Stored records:
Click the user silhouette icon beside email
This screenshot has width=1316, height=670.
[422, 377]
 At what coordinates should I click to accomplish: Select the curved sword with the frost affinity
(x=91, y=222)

EXERCISE REQUIREMENTS:
Would you set down every entry again, exactly?

TASK OUTPUT:
Click the user silhouette icon beside email
This screenshot has width=1316, height=670.
[422, 377]
 At what coordinates should I click to accomplish: Select the curved sword with the frost affinity
(x=91, y=222)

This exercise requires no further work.